I'm coming around on the Lichentstein issue.
Two days ago, there was a Christie's auction. A Lichenstein painting, based on (some would say stolen from) a comic panel, set a record price.
Lichetnstein irritates the beejezus out of me. His work dissects comic art and parades pieces of the cadaver. While he had every right to paint what he chose, I have a right to my view of his work too.
And my view is that Roy was working with no respect for his source material, yet taking full advantage of said material.
I get the theory behind it. He's made the paintings about period-specific production techniques, a sort of deconstruction/reconstruction.
Strangely, people who object to the inclusion of once-living tissue and creatures in art have no such objections to the dissection of art itself.
But the fact that he never once acknowledged his sources beyond the vague "comic book panels" speaks directly to a dismissive attitude towards the source material. David Barsalou has done a scathing one-to-one comparison of Lichtenstien's paintings with his "source works".
Art Speigleman said, "I have all sorts of issues with the idea that a Lichtenstein painting of a comic book panel is art but the original comic panel it draws on is not considered art. I hate that whole attitude and way of looking at this stuff. Lichtenstein did for comics what Warhol did for Campbell's Soup - it had nothing to do with comics. It had to do with exploiting the form without any of the content."
Speigleman's response was also represented in his work, specifically this piece, High Art Lowdown, done in response to the tepid treatment of comics at MoMA's High Art/Low Art exhibition.
I modified my views a bit when I read about Roy attending a National Cartoonist's Society meeting in 1964.
Mort Walker, creator of Hi and Lois and of Lois's nephew Beetle Bailey, offered a remarkably kind memory of that experience. Walker is a keen observer of comic history, and the seeming simplicity of his work belies his profound understanding of the mechanics of the medium of comics.
As such, I respect his perspective a great deal.
"Thanks for saving my life."
Okay, then. But you still felt no need to give back to the art form that gave you so much, did you, Roy?
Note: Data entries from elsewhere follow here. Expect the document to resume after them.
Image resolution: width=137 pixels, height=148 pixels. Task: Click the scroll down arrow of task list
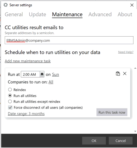pyautogui.click(x=135, y=131)
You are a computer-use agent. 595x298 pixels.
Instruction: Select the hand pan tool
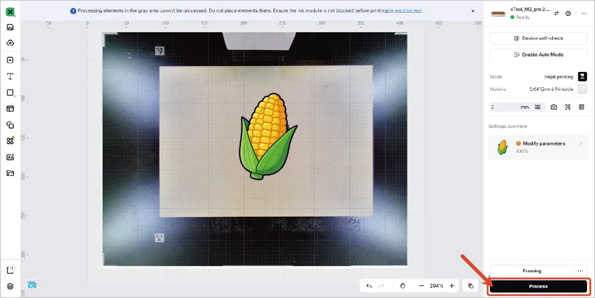pyautogui.click(x=403, y=286)
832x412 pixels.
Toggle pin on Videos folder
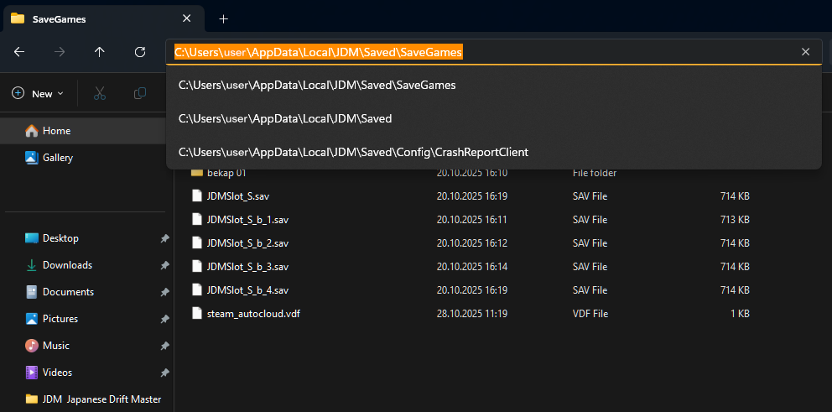[x=164, y=373]
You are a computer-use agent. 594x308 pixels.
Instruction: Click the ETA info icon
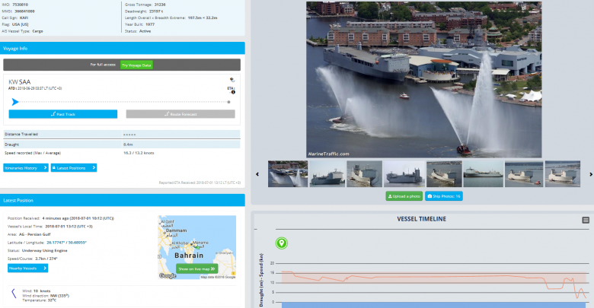(x=233, y=92)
You could have at least given proper credit to the creators whose panels you, ahem, adapted.
My friends from other parts of the art world take me to task for this attitude. They contend that I'm rather thin-skinned when it comes to comics being taken seriously.
But until I see an Alex Toth original, or a Hugo Pratt, scoring this kind of dough and being taken seriously by the "legitimate" art world, until that work is shown in museums alongside the Lichtenstein works, I don't think comic art has yet attained its proper position in the art world.
I'll grant we're closer than we ever have been, but there's still work to be done!